Questions should be understood contextually. In your story about John, we are led to assume that John is about to drink the contents of the glass, and not, for example, use it in a chemistry experiment requiring high levels of purity. The suggestion is that it is water and not e.g. orange juice or beer. A small amount of harmless impurities don't make any difference to its drinkability-as-water. A tiny amount of cyanide, however, makes all the difference in the world to its drinkability-as-water. It's not the amount of impurity that matters, its the difference the impurity makes to our intended use of the water. (This is a case that shows the pragmatic functions of language. Sometimes you miss things if you take language "too literally" i.e. devoid of context.)

do you think that there are certain knowledge that cannot be attained thru logic

do you think that there are certain knowledge that cannot be attained thru logic, and could only be attained thru other means like that of a meditation?

To begin with a slightly pedantic point: logic doesn't actually give us very much knowledge at all. Logic tells us things like that, if A is true and B is true, then A & B is true. But, in order for us to be in a position to draw that conclusion, we first need to know that A is true and B is true. And, for most ordinary As and Bs, logic isn't going to tell us that. We need to turn instead to our senses. We have five external senses -- sight, touch, hearing, smell, taste -- which tell us about the qualities of objects in our environment. And, if we use these in a cautious and regimented way, and maybe start to draw logical inferences once we do first have the raw data to work from, then we can achieve an awful lot of knowledge.
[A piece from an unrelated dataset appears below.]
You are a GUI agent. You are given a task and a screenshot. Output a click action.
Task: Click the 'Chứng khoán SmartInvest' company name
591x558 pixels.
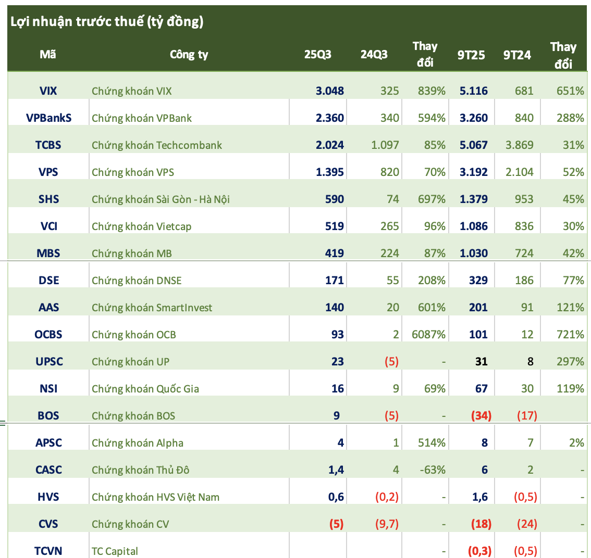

But now to turn to your question: can meditation give us additional knowledge, besides that which we can get through the external senses? Yes, it surely can. Meditation can teach us what it feels like to meditate. Indeed, it might enable us to know quite a lot about our own internal psychological states. We usually don't pay a whole lot of attention to our own psychology... except when we make a deliberate effort to meditate upon it.

But can meditation operate as some kind of 'sixth sense', to give us knowledge about things outside ourselves? Frankly, I doubt it. That's an empirically testable hypothesis, after all, and I'm not aware of any studies that suggest that meditation can do this.